Eight IPhone Apps for Sys Admins

For almost any system administrator, the idea of "off-time" is fictional. Even when I'm on vacation, there's an unwritten expectation that if need be, I'm going to be summoned to solve a problem. (Even on my honeymoon, for example, I found myself spending a half-hour or so dealing with a work issue.)

By John C. Welch
Tue, May 19, 2009

Macworld — For almost any system administrator, the idea of "off-time" is fictional. Even when I'm on vacation, there's an unwritten expectation that if need be, I'm going to be summoned to solve a problem. (Even on my honeymoon, for example, I found myself spending a half-hour or so dealing with a work issue.)
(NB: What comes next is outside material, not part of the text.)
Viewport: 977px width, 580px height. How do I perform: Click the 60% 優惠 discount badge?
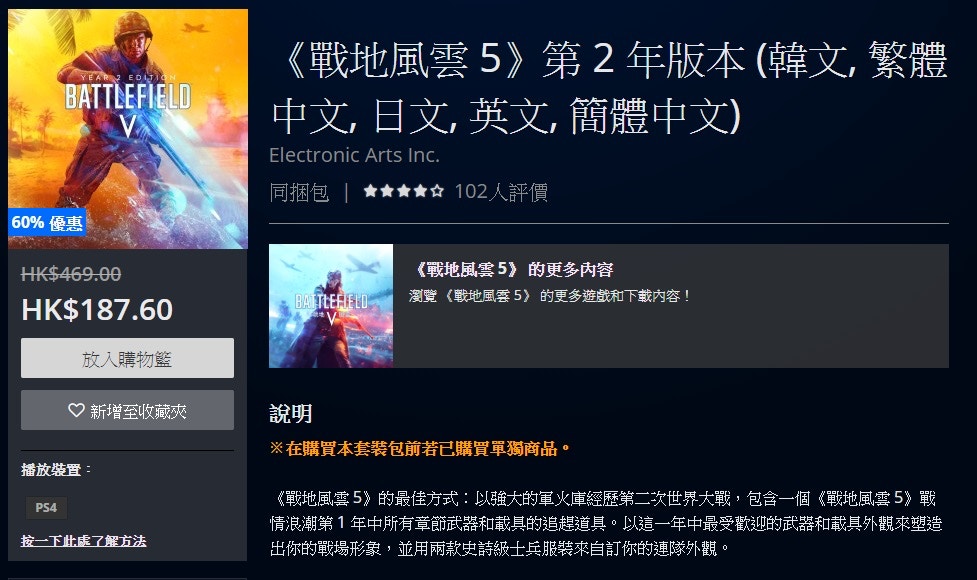(47, 222)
As a result, having just a plain cell phone isn't an option for a sysadmin like me--smartphones become mandatory. Since its release, I've been on an iPhone, and since the introduction of the App Store, my iPhone has gone from merely handy to a really useful tool. So, in no particular order, here are the things I use to make my sysadmin life easier:

EDGE: When you host Web sites and other Internet-based services, the ability to check them from an outside network is critical. So, when we need to test "from the outside", I just turn off Wi-Fi, sit at my desk and do external testing.The same rule applies for 3G iPhones, obviously. (I haven't upgraded yet because I'm cheap.)

Safari: Fortunately, I never need Flash for my work, but I cannot function without a Web browser. With the iPhone, I never have to.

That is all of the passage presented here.